Buckle your seatbelts. The Monster Energy NASCAR Cup Series playoffs are about to get wild.

With one race down and two to go in the Round of 12, Sunday’s race at Talladega Superspeedway has all the potential in the world to be a game-changer.

As the only restrictor-plate race in the playoffs, Talladega narrows the playing field between the haves and the have-nots in such a way that virtually anyone can end up in Victory Lane. All things considered, a more equal playing field is not a bad thing.

However, the downside to competing at the high-speed 2.66-mile track is the increased probability of being caught up in the “Big One” — the all-too-familiar moniker for the familiar and often frightening multi-car wrecks created by the close-quarters racing at Talladega.

If a playoff driver can leave Talladega with his race car and championship hopes at least remotely intact, most will consider it a fairly successful afternoon.

“Talladega, yeah, I know that when the thing is over, we will have had a shot to win and we will also have a good shot to get crashed,” said Jamie McMurray, one of 11 drivers vying for seven remaining spots in the Round of 8. “We will just have to wait and see how it plays out.”

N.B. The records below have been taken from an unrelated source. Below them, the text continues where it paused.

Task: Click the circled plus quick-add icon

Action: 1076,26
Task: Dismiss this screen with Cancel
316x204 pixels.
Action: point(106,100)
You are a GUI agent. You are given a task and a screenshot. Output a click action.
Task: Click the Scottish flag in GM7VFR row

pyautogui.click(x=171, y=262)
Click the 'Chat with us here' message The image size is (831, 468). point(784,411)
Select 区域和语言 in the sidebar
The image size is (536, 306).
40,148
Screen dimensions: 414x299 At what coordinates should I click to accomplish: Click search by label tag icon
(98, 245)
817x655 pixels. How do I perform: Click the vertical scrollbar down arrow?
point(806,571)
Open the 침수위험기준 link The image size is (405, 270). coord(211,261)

A former winner at Talladega, McMurray has a clear strategy in mind.

“I view Talladega as going there and racing as hard as I can every single lap trying to get as many stage points as I can,” the Chip Ganassi Racing driver said after finishing fifth last Sunday at Charlotte Motor Speedway, host to the first of three races in the Round of 12. “I really feel like we will have to win a race (in this playoff round) in order to advance, unless we have three races like we had today.”

Sitting a single point behind McMurray — who currently holds the eighth and final transfer spot for the next round — is Matt Kenseth. Like McMurray, Kenseth approaches Talladega with caution. While the outcome of the race could be a major home run for his hopes of advancing, it could also be disastrous.

“We’ll just go there and do our best, try to figure out a plan,” Kenseth said. “Hopefully, we’re fast enough to be in that lead group. The guys that got fast cars there typically can stay out of trouble and you can go race other people. It’s when you’re hanging on and everybody’s in a different lane that you find yourself in trouble. Hopefully, our car’s fast.”

One position and one point behind Kenseth in the playoff standings is Brad Keselowski, a four-time Talladega winner. With only Talladega and Kansas Speedway left in the Round of 12, the Team Penske driver not surprisingly sees Talladega as his best opportunity to punch his ticket to the next round.

“It seems like Charlotte and Kansas we have just not been able to connect what we’re looking for here the last two fall races,” Keselowski said after finishing 15th this past weekend at Charlotte. “Hopefully, we can go to Talladega and connect with what we’re looking for.”

As for Charlotte winner Martin Truex Jr., he’s already locked into the Round of 8. So, instead of having to worry about all the hazards that come with racing at Talladega, the Furniture Row Racing driver can breathe a major sigh of relief knowing that come whatever may, he is moving on.

“You have no idea, man,” Truex said when asked about being locked into the next round. “It feels unbelievable. I’ve never went there before and not been nervous about crashing or something bad happening. Seems like we’ve always had bad luck there, so it’s going to be fun next week.”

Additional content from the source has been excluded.